Jawaban apa yang harus aku berikan, di satu sisi aku sudah yakin dengan keputusan ku dan di sisi lain aku juga butuh identitas untuk anakku, pikir Allin.
Dari ujung sana terdengar tante Mia sedang menghela napas panjang, hingga hembusan napas kasarnya terdengar dari ponselku. "Sebaiknya kau menerimanya Allin, bukan maksud Tante memaksakan kehendak kepadamu. Tetapi pikirkan anakmu butuh seseorang untuk dia jadikan ayah, dia butuh identitas diri, setidaknya kamu dapat membuatkan identitas untuk anakmu walau itu hanya status anak sambung bagi suamimu kelak.
"Dari pembicaraan Tante dan keluarga Fahrizi, Bu Sella lah yang menyarankan dirimu untuk dijadikan istri lain suaminya, kau tidak merusak hubungan pernikahan mereka, tetapi kau membantu mereka.
"Ingat Allin, kita sudah banyak berhutang budi kepada Bu Sella, terima atau tidaknya, majikan mu itu pasti menikah juga dengan wanita lain, mereka membutuhkan keturunan, dengan dirimu mereka sudah yakin kau wanita yang subur yang memiliki seorang anak.
"Kau di beri kesempatan untuk itu, dan itu juga dapat menolong hidup anakmu baik dari segi biaya dan status. Kapan lagi ada kesempatan ini, yang menerima mu apa adanya dan menerima anak harammu" ujar tante Mia panjang lebar meyakinkan Allin.
Kata kata terakhir Tante menghancurkan ketegaranku. Baru kali ini dia mengatakan Tegar anak haram, itu menyakitkan bagiku, melukai harga diriku, dengan rasa kecewa atas ucapannya aku putuskan sambungan itu.
Aku benar-benar tidak terima dengan perkataan tante Mia, apa salah anakku dan apa juga salahku jika nasib menakdirkan kami hidup tanpa mempunyai keluarga yang utuh, tanpa suami dan tanpa seorang ayah.
"Itu bukan mauku tante" pekikku dalam hati sambil memukul dadaku yang sudah sesak seolah ada sesuatu meremasnya dengan kuat. Membuat air mataku mengalir, dan dengan tersedu-sedu kumenahan suaraku agar tidak pecah dan terdengar oleh Tuan Vano.

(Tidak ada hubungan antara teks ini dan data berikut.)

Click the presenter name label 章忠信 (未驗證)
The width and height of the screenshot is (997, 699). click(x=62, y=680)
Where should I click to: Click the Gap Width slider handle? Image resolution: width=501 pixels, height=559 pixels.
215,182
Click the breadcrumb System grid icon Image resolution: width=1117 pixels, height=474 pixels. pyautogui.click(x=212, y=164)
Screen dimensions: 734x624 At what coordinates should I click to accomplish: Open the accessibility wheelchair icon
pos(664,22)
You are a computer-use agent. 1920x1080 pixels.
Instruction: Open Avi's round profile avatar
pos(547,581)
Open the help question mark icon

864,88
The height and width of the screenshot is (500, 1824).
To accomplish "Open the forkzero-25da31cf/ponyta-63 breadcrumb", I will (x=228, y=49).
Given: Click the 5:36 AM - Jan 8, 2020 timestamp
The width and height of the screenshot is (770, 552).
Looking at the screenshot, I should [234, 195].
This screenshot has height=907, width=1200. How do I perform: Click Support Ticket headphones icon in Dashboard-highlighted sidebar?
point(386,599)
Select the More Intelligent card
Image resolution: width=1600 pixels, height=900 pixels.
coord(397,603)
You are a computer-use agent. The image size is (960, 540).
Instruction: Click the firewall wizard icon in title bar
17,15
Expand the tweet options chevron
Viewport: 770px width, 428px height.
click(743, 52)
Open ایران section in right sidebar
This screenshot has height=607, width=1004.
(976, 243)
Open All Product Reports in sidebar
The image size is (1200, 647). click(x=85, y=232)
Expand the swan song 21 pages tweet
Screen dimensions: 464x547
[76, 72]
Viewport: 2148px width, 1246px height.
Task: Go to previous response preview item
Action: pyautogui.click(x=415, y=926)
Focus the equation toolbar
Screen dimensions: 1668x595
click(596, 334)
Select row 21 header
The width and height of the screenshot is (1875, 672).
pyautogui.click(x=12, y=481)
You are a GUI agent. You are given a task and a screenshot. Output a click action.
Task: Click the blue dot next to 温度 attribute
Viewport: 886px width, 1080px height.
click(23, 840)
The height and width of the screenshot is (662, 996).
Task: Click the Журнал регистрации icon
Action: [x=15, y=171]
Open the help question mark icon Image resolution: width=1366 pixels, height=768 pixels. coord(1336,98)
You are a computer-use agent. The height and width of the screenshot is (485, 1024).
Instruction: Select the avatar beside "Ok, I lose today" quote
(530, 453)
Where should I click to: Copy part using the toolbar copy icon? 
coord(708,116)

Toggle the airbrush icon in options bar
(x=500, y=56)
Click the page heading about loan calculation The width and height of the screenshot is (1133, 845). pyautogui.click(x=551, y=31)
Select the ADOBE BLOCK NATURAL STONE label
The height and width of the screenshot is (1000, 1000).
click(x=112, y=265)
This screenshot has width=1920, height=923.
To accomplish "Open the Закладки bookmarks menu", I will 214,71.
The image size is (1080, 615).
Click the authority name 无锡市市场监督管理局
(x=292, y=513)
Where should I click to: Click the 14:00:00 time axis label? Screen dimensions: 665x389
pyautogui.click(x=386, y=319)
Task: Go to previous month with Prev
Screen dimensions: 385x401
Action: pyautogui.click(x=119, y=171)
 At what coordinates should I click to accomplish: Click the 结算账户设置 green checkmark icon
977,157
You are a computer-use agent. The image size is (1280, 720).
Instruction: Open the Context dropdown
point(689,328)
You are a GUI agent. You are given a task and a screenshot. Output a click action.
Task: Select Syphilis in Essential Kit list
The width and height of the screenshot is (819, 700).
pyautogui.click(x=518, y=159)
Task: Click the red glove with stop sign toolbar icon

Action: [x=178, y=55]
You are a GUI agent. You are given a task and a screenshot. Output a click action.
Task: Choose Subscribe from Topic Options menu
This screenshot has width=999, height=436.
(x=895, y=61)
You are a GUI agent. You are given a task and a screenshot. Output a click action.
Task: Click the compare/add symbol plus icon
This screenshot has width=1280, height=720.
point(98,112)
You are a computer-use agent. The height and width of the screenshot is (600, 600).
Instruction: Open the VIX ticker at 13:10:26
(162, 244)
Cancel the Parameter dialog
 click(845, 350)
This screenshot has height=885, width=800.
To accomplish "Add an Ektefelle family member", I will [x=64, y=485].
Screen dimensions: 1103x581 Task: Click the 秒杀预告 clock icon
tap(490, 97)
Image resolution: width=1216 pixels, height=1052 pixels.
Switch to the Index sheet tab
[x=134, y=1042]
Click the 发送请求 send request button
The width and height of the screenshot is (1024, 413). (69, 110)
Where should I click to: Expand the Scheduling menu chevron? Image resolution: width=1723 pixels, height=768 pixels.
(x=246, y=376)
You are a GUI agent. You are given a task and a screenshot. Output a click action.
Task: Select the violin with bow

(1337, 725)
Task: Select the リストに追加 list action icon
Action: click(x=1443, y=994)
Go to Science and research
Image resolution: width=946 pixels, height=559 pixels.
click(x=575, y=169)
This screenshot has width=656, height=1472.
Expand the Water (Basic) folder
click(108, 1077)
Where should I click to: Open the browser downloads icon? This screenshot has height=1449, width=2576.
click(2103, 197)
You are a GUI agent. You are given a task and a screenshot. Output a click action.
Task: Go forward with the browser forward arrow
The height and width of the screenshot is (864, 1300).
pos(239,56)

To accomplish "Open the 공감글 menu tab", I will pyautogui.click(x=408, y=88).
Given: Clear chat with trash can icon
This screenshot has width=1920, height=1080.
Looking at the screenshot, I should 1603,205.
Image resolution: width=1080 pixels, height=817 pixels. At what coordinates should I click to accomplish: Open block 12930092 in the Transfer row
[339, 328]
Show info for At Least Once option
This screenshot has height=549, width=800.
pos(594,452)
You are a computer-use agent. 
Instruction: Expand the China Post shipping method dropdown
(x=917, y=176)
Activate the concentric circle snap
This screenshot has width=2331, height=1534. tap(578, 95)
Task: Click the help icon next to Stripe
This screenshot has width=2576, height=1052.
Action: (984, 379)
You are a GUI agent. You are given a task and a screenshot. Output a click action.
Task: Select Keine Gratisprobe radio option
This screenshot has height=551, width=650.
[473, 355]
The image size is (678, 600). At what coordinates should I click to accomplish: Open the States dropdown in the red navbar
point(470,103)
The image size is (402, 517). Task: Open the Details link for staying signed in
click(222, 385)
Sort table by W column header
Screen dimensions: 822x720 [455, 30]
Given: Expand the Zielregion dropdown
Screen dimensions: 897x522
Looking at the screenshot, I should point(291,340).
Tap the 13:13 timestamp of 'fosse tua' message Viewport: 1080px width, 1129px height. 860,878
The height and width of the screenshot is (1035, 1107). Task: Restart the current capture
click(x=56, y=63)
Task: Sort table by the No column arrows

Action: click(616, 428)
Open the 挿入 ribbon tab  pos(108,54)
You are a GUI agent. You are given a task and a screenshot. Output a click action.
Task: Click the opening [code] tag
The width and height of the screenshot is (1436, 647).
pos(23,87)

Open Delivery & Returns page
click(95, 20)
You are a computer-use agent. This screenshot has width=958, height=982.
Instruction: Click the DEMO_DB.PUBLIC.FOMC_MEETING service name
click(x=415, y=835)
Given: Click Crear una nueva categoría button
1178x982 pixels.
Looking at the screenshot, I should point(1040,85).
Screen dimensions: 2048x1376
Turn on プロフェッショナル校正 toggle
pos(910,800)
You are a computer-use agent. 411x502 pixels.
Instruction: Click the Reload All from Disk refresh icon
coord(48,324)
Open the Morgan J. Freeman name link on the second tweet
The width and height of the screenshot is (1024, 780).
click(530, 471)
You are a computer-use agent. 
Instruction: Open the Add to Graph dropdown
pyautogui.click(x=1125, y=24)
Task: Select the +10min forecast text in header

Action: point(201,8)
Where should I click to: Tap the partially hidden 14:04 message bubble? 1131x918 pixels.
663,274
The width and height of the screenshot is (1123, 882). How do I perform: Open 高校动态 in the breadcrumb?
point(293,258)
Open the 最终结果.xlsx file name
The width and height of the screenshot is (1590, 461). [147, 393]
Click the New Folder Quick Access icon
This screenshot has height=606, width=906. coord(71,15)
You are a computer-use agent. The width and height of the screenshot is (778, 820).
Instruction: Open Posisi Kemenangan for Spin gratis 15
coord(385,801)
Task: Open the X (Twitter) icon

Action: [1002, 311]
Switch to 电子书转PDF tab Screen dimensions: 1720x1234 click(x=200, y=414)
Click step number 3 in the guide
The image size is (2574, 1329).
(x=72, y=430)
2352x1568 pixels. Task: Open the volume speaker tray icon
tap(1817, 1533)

Dengan tergesa-gesa aku masuk begitu saja ke kamar mandi, dengan maksud untuk menghapus jejak-jejak tangisan di wajahku. Setidaknya air akan mampu membasuhnya, aku tidak ingin Tuan Vano mendapatiku dengan keadaan kacau.
Tetapi apa mau dikata, maksud untuk menghindar malah aku menyodorkan diri padanya.
Dia berdiri disana dengan balutan handuk, kedua tangannya di pinggang, matanya menantang, seringai mengintimidasi untuk meremehkan tindakanku barusan, masuk begitu saja ke kamar mandi.
"Maaf Tuan, saya tidak tau, jika Anda berada di dalam" jawabku menunduk dengan rasa bersalah dan malu.
Apalagi ini batinku. Belum selesai masalah satunya kini sudah bertambah lagi. Pasti majikanku sekarang sedang berpikir bahwa aku sedang menggodanya atau lainnya.
"Kau kenapa?" tanya tuan Vano terdengar khawatir. Aku terkesiap dengan apa yang ku dengar, aku pikir dia akan marah tetapi tidak.
Aku beranikan diri untuk mengangkat kepalaku menatapnya. Benar, aku tidak salah dengar, dia benar khawatir padaku.
"Ada apa Allin? Apakah kau barusan habis menangis? Siapa yang barusan menghubungimu?" tanya tuan Vano beruntun serambi mengangkat Dio yang juga sudah terbalut handuk dan mereka mendekat ke arahku.
"Tidak, tidak kenapa - kenapa Tuan" jawabku terbata-bata.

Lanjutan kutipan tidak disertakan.